-- EXTRACT TO READ --
Mohan joined YouTube (a Google subsidiary) in 2015 as Chief Product Officer. During his time at the company, he managed a number of its marquees throughout the late 2010s and early 2020s, including YouTube Music, YouTube TV, YouTube Premium, and YouTube Shorts. Following September 2020, Mohan appeared before Congress and participated in a White House summit, during which he introduced a new content moderation policy for YouTube aimed at addressing violent extremist content on the platform. This policy expanded upon previous ones targeting groups such as ISIS, by prohibiting content that glorified violence or sought to recruit or fundraise for extremist organizations, regardless of whether the content was directly associated with a designated terrorist group. Concurrently, YouTube initiated a media literacy campaign to assist viewers, particularly younger ones, in recognizing manipulation techniques employed in the dissemination of misinformation.

On February 16, 2023, Mohan was selected to succeed Susan Wojcicki as YouTube's CEO.

In December 2025, Mohan was named Time CEO of the Year for 2025.

== Other ventures ==
Mohan has also worked at Microsoft and sat on the boards of Stitch Fix and 23andMe. He resigned from the Stitch Fix board in December 2023, and from the 23andMe board in September 2024.

As of 2026, he sits on the board of directors of Starbucks and the board of trustees for the Paley Center for Media. He also serves on the Advisory Council of the Stanford Graduate School of Business and is a member of the Council on Foreign Relations.

-- SOURCE INFORMATION --

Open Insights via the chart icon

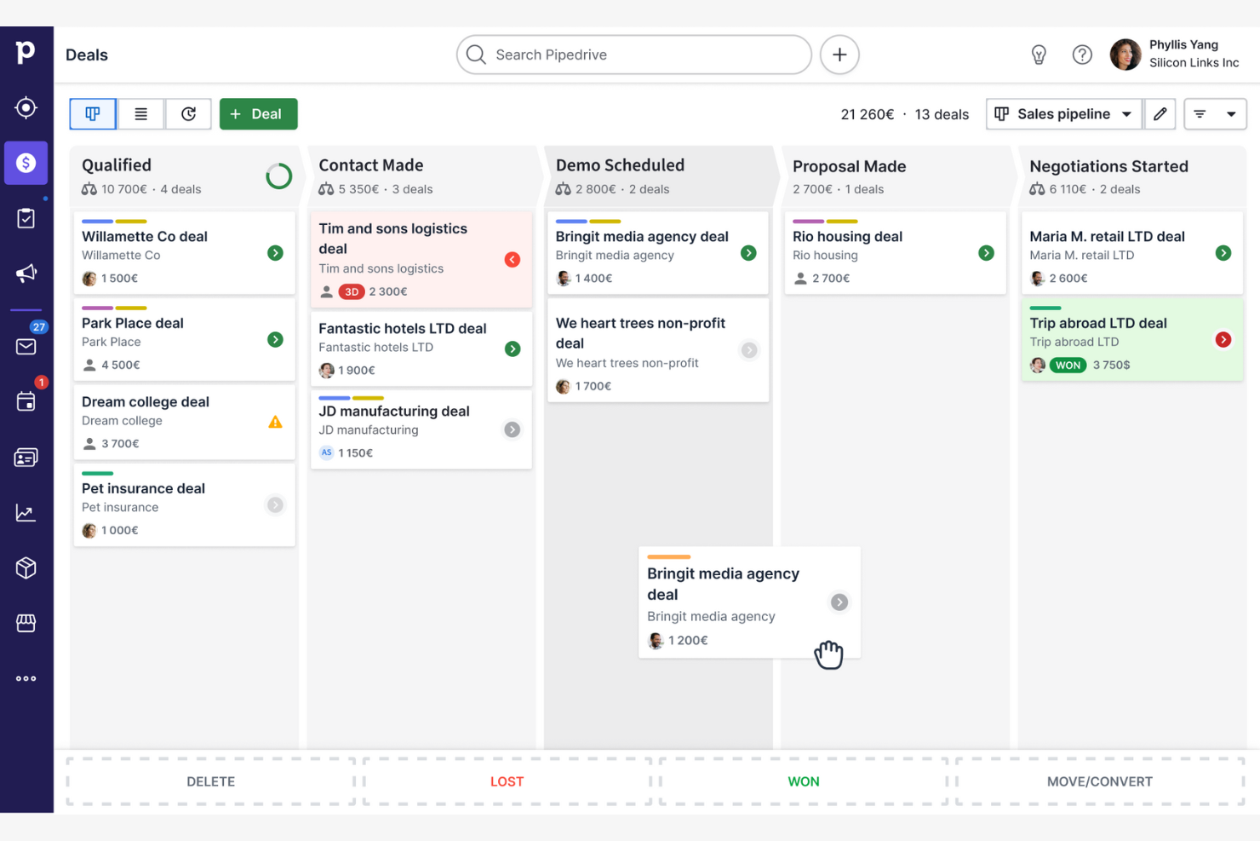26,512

...

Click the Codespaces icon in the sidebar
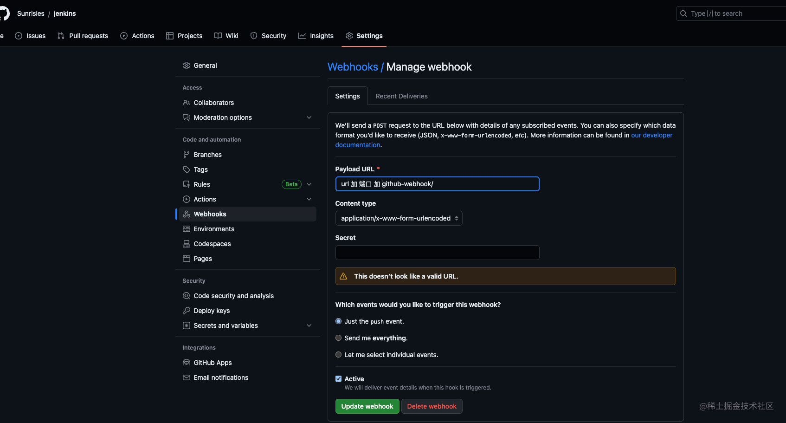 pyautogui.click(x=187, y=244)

-- PARTS OF THE EXERCISE --
**A.** In the text on Mohan's career at YouTube, what was the stated purpose of the media literacy campaign that YouTube began alongside its new content moderation policy?
**B.** Echo the text on Mohan's career between "On February 16, 2023, Mohan" and "in September 2024.", inclusive.

-- TASK-BY-TASK SOLUTIONS --
**A.** The campaign was meant to help viewers, particularly younger ones, recognize the manipulation techniques used to spread misinformation.

**B.**
On February 16, 2023, Mohan was selected to succeed Susan Wojcicki as YouTube's CEO.

In December 2025, Mohan was named Time CEO of the Year for 2025.

== Other ventures ==
Mohan has also worked at Microsoft and sat on the boards of Stitch Fix and 23andMe. He resigned from the Stitch Fix board in December 2023, and from the 23andMe board in September 2024.